§ WORK INSTRUCTIONS
In this exercise, each record below is to be written out again exactly.

§ Stored dataset items

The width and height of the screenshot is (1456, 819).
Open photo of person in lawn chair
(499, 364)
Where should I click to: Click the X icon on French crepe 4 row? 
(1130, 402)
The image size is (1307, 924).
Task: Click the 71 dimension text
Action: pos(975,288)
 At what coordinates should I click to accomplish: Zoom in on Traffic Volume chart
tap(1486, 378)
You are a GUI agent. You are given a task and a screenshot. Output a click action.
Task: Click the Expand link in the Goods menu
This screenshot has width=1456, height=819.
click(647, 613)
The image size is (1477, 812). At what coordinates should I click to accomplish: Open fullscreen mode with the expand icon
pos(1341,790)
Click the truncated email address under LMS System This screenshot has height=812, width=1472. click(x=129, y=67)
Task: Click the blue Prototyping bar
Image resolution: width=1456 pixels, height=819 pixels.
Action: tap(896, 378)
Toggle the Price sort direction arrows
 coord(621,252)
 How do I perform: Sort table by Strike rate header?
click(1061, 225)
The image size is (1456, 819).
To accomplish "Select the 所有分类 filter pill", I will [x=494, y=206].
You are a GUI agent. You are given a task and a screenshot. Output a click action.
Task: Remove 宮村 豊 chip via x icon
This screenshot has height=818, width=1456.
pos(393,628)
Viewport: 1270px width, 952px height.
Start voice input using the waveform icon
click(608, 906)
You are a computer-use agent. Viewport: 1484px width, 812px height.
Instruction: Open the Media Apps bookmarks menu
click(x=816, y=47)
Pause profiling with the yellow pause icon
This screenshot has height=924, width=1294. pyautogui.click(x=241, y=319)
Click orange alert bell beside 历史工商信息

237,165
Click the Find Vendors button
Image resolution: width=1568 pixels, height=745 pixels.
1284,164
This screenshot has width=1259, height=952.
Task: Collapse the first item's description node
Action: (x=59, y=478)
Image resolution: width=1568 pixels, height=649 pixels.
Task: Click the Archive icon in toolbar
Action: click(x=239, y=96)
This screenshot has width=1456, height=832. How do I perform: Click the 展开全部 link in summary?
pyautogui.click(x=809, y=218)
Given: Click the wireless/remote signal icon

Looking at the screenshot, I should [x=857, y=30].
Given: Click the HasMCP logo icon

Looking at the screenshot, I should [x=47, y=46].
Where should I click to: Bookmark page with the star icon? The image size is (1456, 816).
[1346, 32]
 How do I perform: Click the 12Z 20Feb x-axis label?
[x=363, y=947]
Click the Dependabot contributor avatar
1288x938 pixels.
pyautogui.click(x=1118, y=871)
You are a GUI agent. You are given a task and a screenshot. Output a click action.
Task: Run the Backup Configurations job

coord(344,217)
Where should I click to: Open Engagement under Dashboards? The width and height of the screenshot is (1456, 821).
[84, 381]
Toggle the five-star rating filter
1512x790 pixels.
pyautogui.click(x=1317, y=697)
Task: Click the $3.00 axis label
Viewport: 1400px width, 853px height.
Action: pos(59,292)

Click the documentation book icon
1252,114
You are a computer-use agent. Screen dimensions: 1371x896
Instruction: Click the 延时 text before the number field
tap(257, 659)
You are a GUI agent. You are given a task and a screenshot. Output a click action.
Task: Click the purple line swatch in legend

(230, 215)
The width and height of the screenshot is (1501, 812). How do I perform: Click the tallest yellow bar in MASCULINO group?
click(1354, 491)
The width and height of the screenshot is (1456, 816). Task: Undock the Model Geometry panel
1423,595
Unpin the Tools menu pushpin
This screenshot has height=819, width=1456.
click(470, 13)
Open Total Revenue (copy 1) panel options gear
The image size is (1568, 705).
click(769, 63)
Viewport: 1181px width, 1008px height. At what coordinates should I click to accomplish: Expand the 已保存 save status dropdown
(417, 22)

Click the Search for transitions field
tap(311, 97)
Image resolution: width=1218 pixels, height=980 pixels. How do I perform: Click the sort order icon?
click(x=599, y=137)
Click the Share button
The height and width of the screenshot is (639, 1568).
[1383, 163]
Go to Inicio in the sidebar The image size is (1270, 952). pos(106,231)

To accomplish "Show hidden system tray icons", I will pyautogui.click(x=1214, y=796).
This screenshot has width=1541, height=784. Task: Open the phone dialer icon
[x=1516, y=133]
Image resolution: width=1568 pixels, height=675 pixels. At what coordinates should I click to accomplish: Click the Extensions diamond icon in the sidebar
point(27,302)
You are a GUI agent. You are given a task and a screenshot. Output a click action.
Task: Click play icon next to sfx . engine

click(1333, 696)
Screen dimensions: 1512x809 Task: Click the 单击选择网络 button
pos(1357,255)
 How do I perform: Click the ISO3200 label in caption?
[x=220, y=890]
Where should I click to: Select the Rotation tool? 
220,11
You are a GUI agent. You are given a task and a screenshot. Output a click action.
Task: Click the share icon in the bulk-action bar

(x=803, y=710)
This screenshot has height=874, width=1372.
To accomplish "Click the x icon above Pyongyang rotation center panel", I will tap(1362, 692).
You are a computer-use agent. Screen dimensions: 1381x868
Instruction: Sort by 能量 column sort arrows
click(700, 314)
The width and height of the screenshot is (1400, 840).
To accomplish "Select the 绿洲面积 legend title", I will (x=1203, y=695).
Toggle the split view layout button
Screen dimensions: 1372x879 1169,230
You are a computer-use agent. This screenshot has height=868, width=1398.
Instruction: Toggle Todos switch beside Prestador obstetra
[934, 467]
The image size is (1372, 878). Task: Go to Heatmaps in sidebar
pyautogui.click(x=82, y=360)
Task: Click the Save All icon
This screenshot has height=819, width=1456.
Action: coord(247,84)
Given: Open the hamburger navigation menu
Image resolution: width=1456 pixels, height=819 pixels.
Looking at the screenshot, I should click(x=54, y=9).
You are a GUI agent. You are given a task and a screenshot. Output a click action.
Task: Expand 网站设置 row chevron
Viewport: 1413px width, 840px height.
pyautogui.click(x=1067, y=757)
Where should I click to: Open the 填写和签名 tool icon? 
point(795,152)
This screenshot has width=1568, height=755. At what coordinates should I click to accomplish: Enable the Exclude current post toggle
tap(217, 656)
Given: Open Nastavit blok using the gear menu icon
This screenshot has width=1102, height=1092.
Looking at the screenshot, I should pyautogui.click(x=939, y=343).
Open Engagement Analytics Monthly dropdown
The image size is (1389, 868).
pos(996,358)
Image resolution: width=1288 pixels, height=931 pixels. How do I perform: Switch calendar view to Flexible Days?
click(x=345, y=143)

§ EXPECTED ANSWER
The width and height of the screenshot is (1456, 819).
Open photo of person in lawn chair
(499, 364)
Where should I click to: Click the X icon on French crepe 4 row? 
(1130, 402)
The image size is (1307, 924).
Task: Click the 71 dimension text
Action: pos(975,288)
 At what coordinates should I click to accomplish: Zoom in on Traffic Volume chart
tap(1486, 378)
You are a GUI agent. You are given a task and a screenshot. Output a click action.
Task: Click the Expand link in the Goods menu
This screenshot has width=1456, height=819.
click(647, 613)
The image size is (1477, 812). At what coordinates should I click to accomplish: Open fullscreen mode with the expand icon
pos(1341,790)
Click the truncated email address under LMS System This screenshot has height=812, width=1472. click(x=129, y=67)
Task: Click the blue Prototyping bar
Image resolution: width=1456 pixels, height=819 pixels.
Action: tap(896, 378)
Toggle the Price sort direction arrows
 coord(621,252)
 How do I perform: Sort table by Strike rate header?
click(1061, 225)
The image size is (1456, 819).
To accomplish "Select the 所有分类 filter pill", I will [x=494, y=206].
You are a GUI agent. You are given a task and a screenshot. Output a click action.
Task: Remove 宮村 豊 chip via x icon
This screenshot has height=818, width=1456.
pos(393,628)
Viewport: 1270px width, 952px height.
Start voice input using the waveform icon
click(608, 906)
You are a computer-use agent. Viewport: 1484px width, 812px height.
Instruction: Open the Media Apps bookmarks menu
click(x=816, y=47)
Pause profiling with the yellow pause icon
This screenshot has height=924, width=1294. pyautogui.click(x=241, y=319)
Click orange alert bell beside 历史工商信息

237,165
Click the Find Vendors button
Image resolution: width=1568 pixels, height=745 pixels.
1284,164
This screenshot has width=1259, height=952.
Task: Collapse the first item's description node
Action: (x=59, y=478)
Image resolution: width=1568 pixels, height=649 pixels.
Task: Click the Archive icon in toolbar
Action: click(x=239, y=96)
This screenshot has width=1456, height=832. How do I perform: Click the 展开全部 link in summary?
pyautogui.click(x=809, y=218)
Given: Click the wireless/remote signal icon

Looking at the screenshot, I should [x=857, y=30].
Given: Click the HasMCP logo icon

Looking at the screenshot, I should [x=47, y=46].
Where should I click to: Bookmark page with the star icon? The image size is (1456, 816).
[1346, 32]
 How do I perform: Click the 12Z 20Feb x-axis label?
[x=363, y=947]
Click the Dependabot contributor avatar
1288x938 pixels.
pyautogui.click(x=1118, y=871)
You are a GUI agent. You are given a task and a screenshot. Output a click action.
Task: Run the Backup Configurations job

coord(344,217)
Where should I click to: Open Engagement under Dashboards? The width and height of the screenshot is (1456, 821).
[84, 381]
Toggle the five-star rating filter
1512x790 pixels.
pyautogui.click(x=1317, y=697)
Task: Click the $3.00 axis label
Viewport: 1400px width, 853px height.
Action: pos(59,292)

Click the documentation book icon
1252,114
You are a computer-use agent. Screen dimensions: 1371x896
Instruction: Click the 延时 text before the number field
tap(257, 659)
You are a GUI agent. You are given a task and a screenshot. Output a click action.
Task: Click the purple line swatch in legend

(230, 215)
The width and height of the screenshot is (1501, 812). How do I perform: Click the tallest yellow bar in MASCULINO group?
click(1354, 491)
The width and height of the screenshot is (1456, 816). Task: Undock the Model Geometry panel
1423,595
Unpin the Tools menu pushpin
This screenshot has height=819, width=1456.
click(470, 13)
Open Total Revenue (copy 1) panel options gear
The image size is (1568, 705).
click(769, 63)
Viewport: 1181px width, 1008px height. At what coordinates should I click to accomplish: Expand the 已保存 save status dropdown
(417, 22)

Click the Search for transitions field
tap(311, 97)
Image resolution: width=1218 pixels, height=980 pixels. How do I perform: Click the sort order icon?
click(x=599, y=137)
Click the Share button
The height and width of the screenshot is (639, 1568).
[1383, 163]
Go to Inicio in the sidebar The image size is (1270, 952). pos(106,231)

To accomplish "Show hidden system tray icons", I will pyautogui.click(x=1214, y=796).
This screenshot has width=1541, height=784. Task: Open the phone dialer icon
[x=1516, y=133]
Image resolution: width=1568 pixels, height=675 pixels. At what coordinates should I click to accomplish: Click the Extensions diamond icon in the sidebar
point(27,302)
You are a GUI agent. You are given a task and a screenshot. Output a click action.
Task: Click play icon next to sfx . engine

click(1333, 696)
Screen dimensions: 1512x809 Task: Click the 单击选择网络 button
pos(1357,255)
 How do I perform: Click the ISO3200 label in caption?
[x=220, y=890]
Where should I click to: Select the Rotation tool? 
220,11
You are a GUI agent. You are given a task and a screenshot. Output a click action.
Task: Click the share icon in the bulk-action bar

(x=803, y=710)
This screenshot has height=874, width=1372.
To accomplish "Click the x icon above Pyongyang rotation center panel", I will tap(1362, 692).
You are a computer-use agent. Screen dimensions: 1381x868
Instruction: Sort by 能量 column sort arrows
click(700, 314)
The width and height of the screenshot is (1400, 840).
To accomplish "Select the 绿洲面积 legend title", I will (x=1203, y=695).
Toggle the split view layout button
Screen dimensions: 1372x879 1169,230
You are a computer-use agent. This screenshot has height=868, width=1398.
Instruction: Toggle Todos switch beside Prestador obstetra
[934, 467]
The image size is (1372, 878). Task: Go to Heatmaps in sidebar
pyautogui.click(x=82, y=360)
Task: Click the Save All icon
This screenshot has height=819, width=1456.
Action: coord(247,84)
Given: Open the hamburger navigation menu
Image resolution: width=1456 pixels, height=819 pixels.
Looking at the screenshot, I should click(x=54, y=9).
You are a GUI agent. You are given a task and a screenshot. Output a click action.
Task: Expand 网站设置 row chevron
Viewport: 1413px width, 840px height.
pyautogui.click(x=1067, y=757)
Where should I click to: Open the 填写和签名 tool icon? 
point(795,152)
This screenshot has width=1568, height=755. At what coordinates should I click to accomplish: Enable the Exclude current post toggle
tap(217, 656)
Given: Open Nastavit blok using the gear menu icon
This screenshot has width=1102, height=1092.
Looking at the screenshot, I should pyautogui.click(x=939, y=343).
Open Engagement Analytics Monthly dropdown
The image size is (1389, 868).
pos(996,358)
Image resolution: width=1288 pixels, height=931 pixels. How do I perform: Switch calendar view to Flexible Days?
click(x=345, y=143)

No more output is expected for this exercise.